++++ DATASET EXTRACT

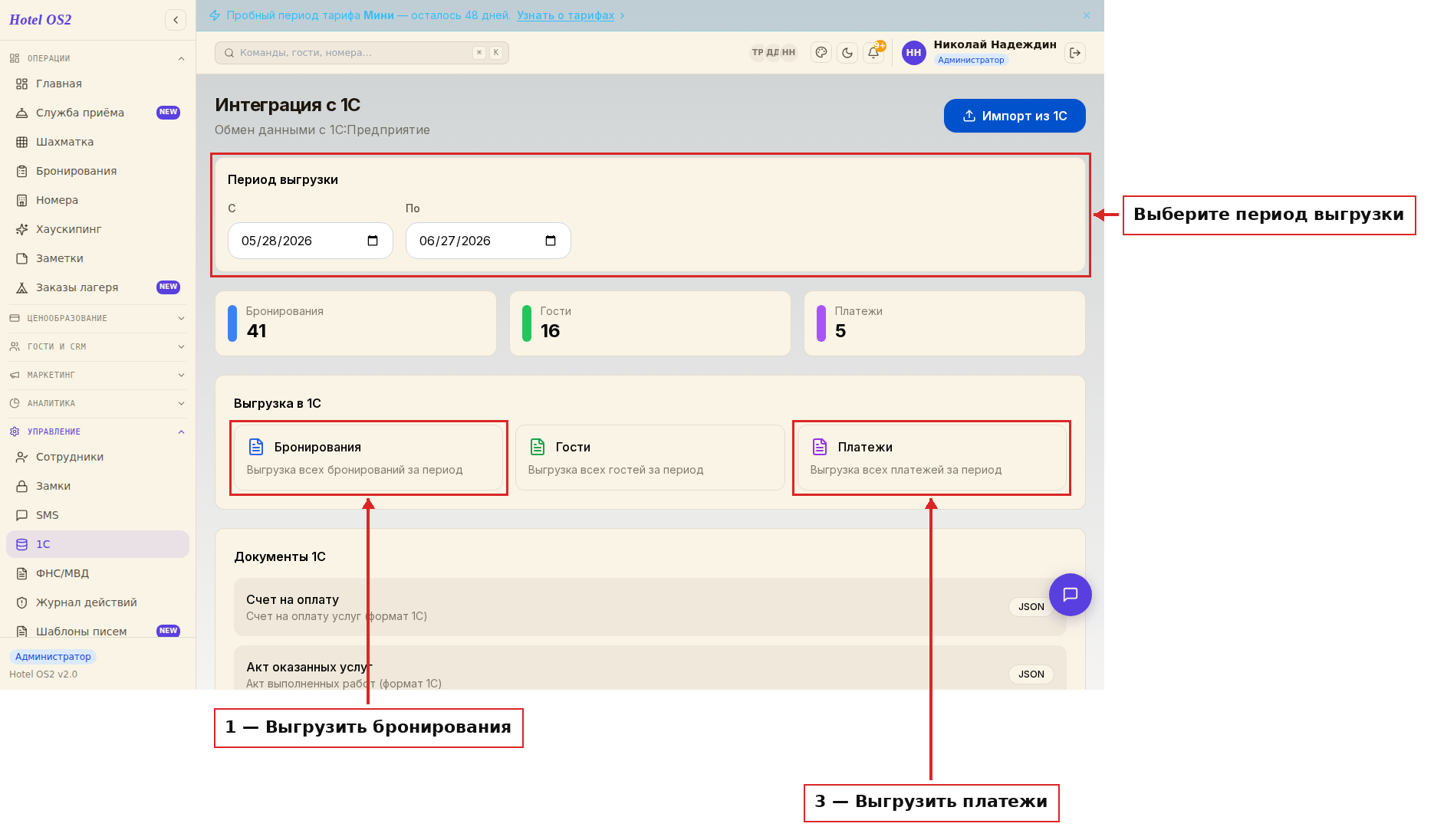Viewport: 1434px width, 840px height.
Task: Export guests via the Гости card
Action: pos(650,458)
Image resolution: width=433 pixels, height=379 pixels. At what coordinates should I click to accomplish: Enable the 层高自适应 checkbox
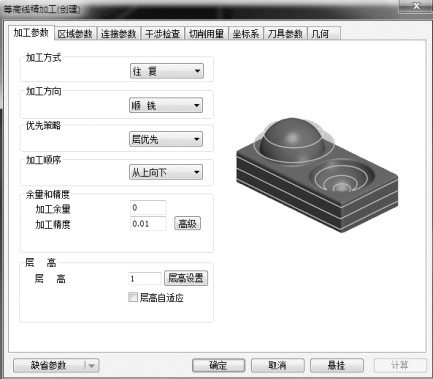tap(133, 297)
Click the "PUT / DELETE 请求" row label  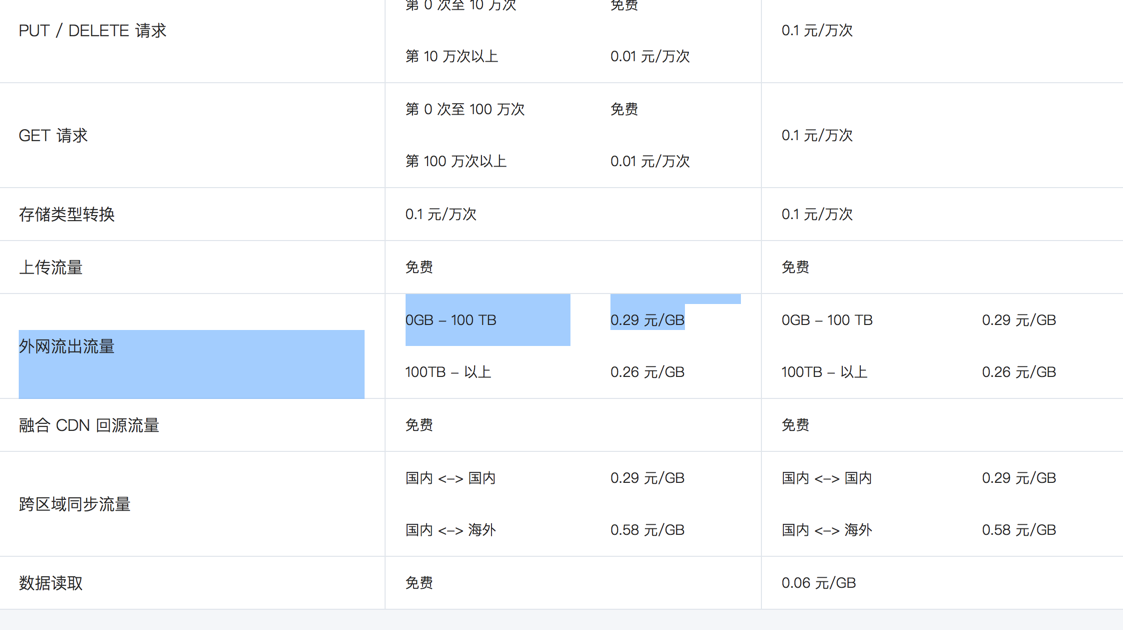point(92,31)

++++++++

TASK GOAL » Reproduce the lines word for word, from the very start of the rows above through the line containing "tap(133, 297)", including that line. Leave the pictures out of your answer.

RESPONSE »
Viewport: 1434px width, 840px height.
Task: Export guests via the Гости card
Action: pos(650,458)
Image resolution: width=433 pixels, height=379 pixels. At what coordinates should I click to accomplish: Enable the 层高自适应 checkbox
tap(133, 297)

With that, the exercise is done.